→ **Instructions to follow**: Copy out all the data, word for word.

→ **Given entries**:
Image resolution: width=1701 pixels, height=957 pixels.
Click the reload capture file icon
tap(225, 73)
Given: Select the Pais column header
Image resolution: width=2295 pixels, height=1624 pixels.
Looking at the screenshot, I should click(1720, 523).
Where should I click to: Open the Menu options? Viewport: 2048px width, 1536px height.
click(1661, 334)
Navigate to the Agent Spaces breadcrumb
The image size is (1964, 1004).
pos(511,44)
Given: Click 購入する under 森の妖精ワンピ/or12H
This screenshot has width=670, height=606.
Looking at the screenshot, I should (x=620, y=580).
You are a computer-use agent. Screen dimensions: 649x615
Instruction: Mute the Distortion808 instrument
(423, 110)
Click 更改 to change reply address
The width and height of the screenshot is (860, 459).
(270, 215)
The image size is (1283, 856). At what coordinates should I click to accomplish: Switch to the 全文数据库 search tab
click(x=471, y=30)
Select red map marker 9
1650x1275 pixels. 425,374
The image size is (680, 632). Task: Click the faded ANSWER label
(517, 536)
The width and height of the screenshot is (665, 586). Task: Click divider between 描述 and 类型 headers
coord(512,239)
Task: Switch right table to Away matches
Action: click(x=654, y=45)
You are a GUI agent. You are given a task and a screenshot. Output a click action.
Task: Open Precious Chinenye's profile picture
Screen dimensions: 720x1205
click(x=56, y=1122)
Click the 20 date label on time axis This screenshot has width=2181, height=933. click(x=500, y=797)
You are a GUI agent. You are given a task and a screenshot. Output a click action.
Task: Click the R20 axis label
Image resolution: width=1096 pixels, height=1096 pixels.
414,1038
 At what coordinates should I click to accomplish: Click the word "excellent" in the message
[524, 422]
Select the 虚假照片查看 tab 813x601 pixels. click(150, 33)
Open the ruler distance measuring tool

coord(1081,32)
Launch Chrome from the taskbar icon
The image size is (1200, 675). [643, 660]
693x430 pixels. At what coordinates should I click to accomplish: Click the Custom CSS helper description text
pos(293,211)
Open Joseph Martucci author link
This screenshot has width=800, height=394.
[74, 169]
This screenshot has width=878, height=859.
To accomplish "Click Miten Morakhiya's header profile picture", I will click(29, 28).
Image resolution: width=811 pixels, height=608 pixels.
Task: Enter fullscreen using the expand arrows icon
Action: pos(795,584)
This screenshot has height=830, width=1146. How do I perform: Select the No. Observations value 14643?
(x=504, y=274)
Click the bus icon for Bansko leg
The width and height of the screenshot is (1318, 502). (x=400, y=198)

→ **Solved problem**:
Image resolution: width=1701 pixels, height=957 pixels.
Click the reload capture file icon
tap(225, 73)
Given: Select the Pais column header
Image resolution: width=2295 pixels, height=1624 pixels.
Looking at the screenshot, I should click(1720, 523).
Where should I click to: Open the Menu options? Viewport: 2048px width, 1536px height.
click(1661, 334)
Navigate to the Agent Spaces breadcrumb
The image size is (1964, 1004).
pos(511,44)
Given: Click 購入する under 森の妖精ワンピ/or12H
This screenshot has width=670, height=606.
Looking at the screenshot, I should (x=620, y=580).
You are a computer-use agent. Screen dimensions: 649x615
Instruction: Mute the Distortion808 instrument
(423, 110)
Click 更改 to change reply address
The width and height of the screenshot is (860, 459).
(270, 215)
The image size is (1283, 856). At what coordinates should I click to accomplish: Switch to the 全文数据库 search tab
click(x=471, y=30)
Select red map marker 9
1650x1275 pixels. 425,374
The image size is (680, 632). Task: Click the faded ANSWER label
(517, 536)
The width and height of the screenshot is (665, 586). Task: Click divider between 描述 and 类型 headers
coord(512,239)
Task: Switch right table to Away matches
Action: click(x=654, y=45)
You are a GUI agent. You are given a task and a screenshot. Output a click action.
Task: Open Precious Chinenye's profile picture
Screen dimensions: 720x1205
click(x=56, y=1122)
Click the 20 date label on time axis This screenshot has width=2181, height=933. click(x=500, y=797)
You are a GUI agent. You are given a task and a screenshot. Output a click action.
Task: Click the R20 axis label
Image resolution: width=1096 pixels, height=1096 pixels.
414,1038
 At what coordinates should I click to accomplish: Click the word "excellent" in the message
[524, 422]
Select the 虚假照片查看 tab 813x601 pixels. click(150, 33)
Open the ruler distance measuring tool

coord(1081,32)
Launch Chrome from the taskbar icon
The image size is (1200, 675). [643, 660]
693x430 pixels. At what coordinates should I click to accomplish: Click the Custom CSS helper description text
pos(293,211)
Open Joseph Martucci author link
This screenshot has width=800, height=394.
[74, 169]
This screenshot has width=878, height=859.
To accomplish "Click Miten Morakhiya's header profile picture", I will click(29, 28).
Image resolution: width=811 pixels, height=608 pixels.
Task: Enter fullscreen using the expand arrows icon
Action: pos(795,584)
This screenshot has height=830, width=1146. How do I perform: Select the No. Observations value 14643?
(x=504, y=274)
Click the bus icon for Bansko leg
The width and height of the screenshot is (1318, 502). (x=400, y=198)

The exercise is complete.